Он пошел вперед. Денис вскочил, но не успел. Глеб раскинул руки, улыбнулся.
– Теперь ты, малыш! – крикнул он, и шагнул в черное пространство, и повторил, и конец фразы остался сзади и наверху, а начало вместе с Глебом Студеникиным полетело вперед и вниз, от света к праху, с холодного каменного уступа к живой земле.
– Ты – следующий.
Эпилог
Модест смотрел то на лицо Дениса, то на его руки, внимательно, почти нежно. Громко сопел. Кожа его зимой темнела, становилась цвета старой еловой хвои. Сегодня он был в рубахе. Недавно его вызывали в управу и деликатно попросили хотя бы зимой не ходить голым по пояс. Чтоб, значит, не смущать граждан.
– Везет тебе, Денис, – сказал он с завистью. – Я никогда не любил тонкую работу делать. А ты и кувалдой умеешь, и заплатку пришить мастер. Вон у тебя как ловко выходит. И иголки у тебя, и шильце, и суровье…
– Могу научить, – предложил Денис.
– Спасибо, – ответил Модест. – Но я тяжести люблю. Мне надо, чтоб позвоночник был под нагрузкой. Так доктор прописал. А ты лучше выбрось эту телогрейку и купи новую.
– Еще чего.
Модест ухмыльнулся.
– Сберегаешь сбереженное?
– Не в этом дело, – сказал Денис, вонзая иглу. – Я к ней привык, она по фигуре ушита. А новая будет месяц колом стоять. Кроме того, новые воняют жутко. Ватой лежалой, перепревшей…
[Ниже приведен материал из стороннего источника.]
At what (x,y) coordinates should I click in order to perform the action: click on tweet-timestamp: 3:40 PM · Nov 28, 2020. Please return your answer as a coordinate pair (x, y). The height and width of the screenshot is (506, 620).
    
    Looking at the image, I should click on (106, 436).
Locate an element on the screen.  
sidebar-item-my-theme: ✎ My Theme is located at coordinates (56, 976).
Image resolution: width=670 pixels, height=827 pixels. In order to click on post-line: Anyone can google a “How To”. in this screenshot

Он встал, сунул руки в рукава, проверил, крепко ли вышло.
Вышло крепко.
– А главное, Модест… Я, знаешь, на двадцать втором году жизни догадался, что телогреечка штопаная – это самая для меня лучшая одежда. Шмотка номер один. И когда, Модест, я это понял – мне, знаешь, так весело сделалось, легко, просто… Как будто в жару пива холодного выпил. Ты зеленый человек, тебе одежда не нужна, тебе не понять.
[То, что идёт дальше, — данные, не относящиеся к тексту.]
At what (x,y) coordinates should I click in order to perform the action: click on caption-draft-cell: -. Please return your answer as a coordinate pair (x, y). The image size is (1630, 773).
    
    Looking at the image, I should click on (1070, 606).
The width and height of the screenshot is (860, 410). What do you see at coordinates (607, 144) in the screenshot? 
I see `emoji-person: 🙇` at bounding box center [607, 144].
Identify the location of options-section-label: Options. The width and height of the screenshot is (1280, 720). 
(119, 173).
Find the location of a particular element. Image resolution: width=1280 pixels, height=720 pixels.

– Объясни, – сказал Модест. – Может, пойму.
Денис засмеялся:
– Не обижайся. Конечно, ты все поймешь. Ты нас всех умнее. Я, Модест, много чем занимался, и там пробовал, и здесь, и деньги заколачивал, и часы бесплатные накапливал, и университет закончил, и кувалдой махал, и балабас таскал, и даже женился, но ничего в жизни пока не сделал. Понимаешь, да?
Модест кивнул:
– Конечно. Надо делать вещи.
– Не обязательно вещи. В смысле предметы. Но что-то такое… Может, это смешно… – Денис аккуратно повесил ватник на гвоздь, – но нет у меня морального права носить что-то, кроме штопаной телогрейки. Знаешь, как бывает: зайдешь стакан выпить, в тот же «Чайник», и видишь – сидит дядя, беспредельно крутой, одет, как министр, и поза у него, и взгляд, и манеры, и толстый лопатник кожаный, начинаешь с ним разговаривать – а он мудак полный. Лучше – наоборот, Модест. Лучше – наоборот… Вон, жена мне с первой зарплаты подарила тулупчик нагольный, с бобровым воротником, надел я его один раз – и снял. Я в этом бобровом воротнике – типичный разложенец… Какой-нибудь икорный спекулянт, или барыга подпольный, или валютчик с Тверской… Теперь я его раз в месяц надеваю. Когда мы с Таней в театр выбираемся.
– Как она, кстати?
– Нормально, – сказал Денис со специальной ленцой надежно женатого мужчины. – Тебе бы тоже надо подругу найти. Пора, брат.
Модест щелкнул языком в своей обычной манере и вздохнул:
– Не получается. Я тут с одной из наших переписывался, хорошая девка, девятнадцать лет, сто десять килограммов, цвет редкий, нежно-изумрудный, как мякоть у киви… Вроде была симпатия, интерес взаимный – а она возьми и корни пусти… В общем, ерунда получилась. Нынешние бабы странные. Ни в чем меры не знают. Или работают как безумные, или, наоборот, палец о палец не ударят… Разве ж можно в наше время меры не знать?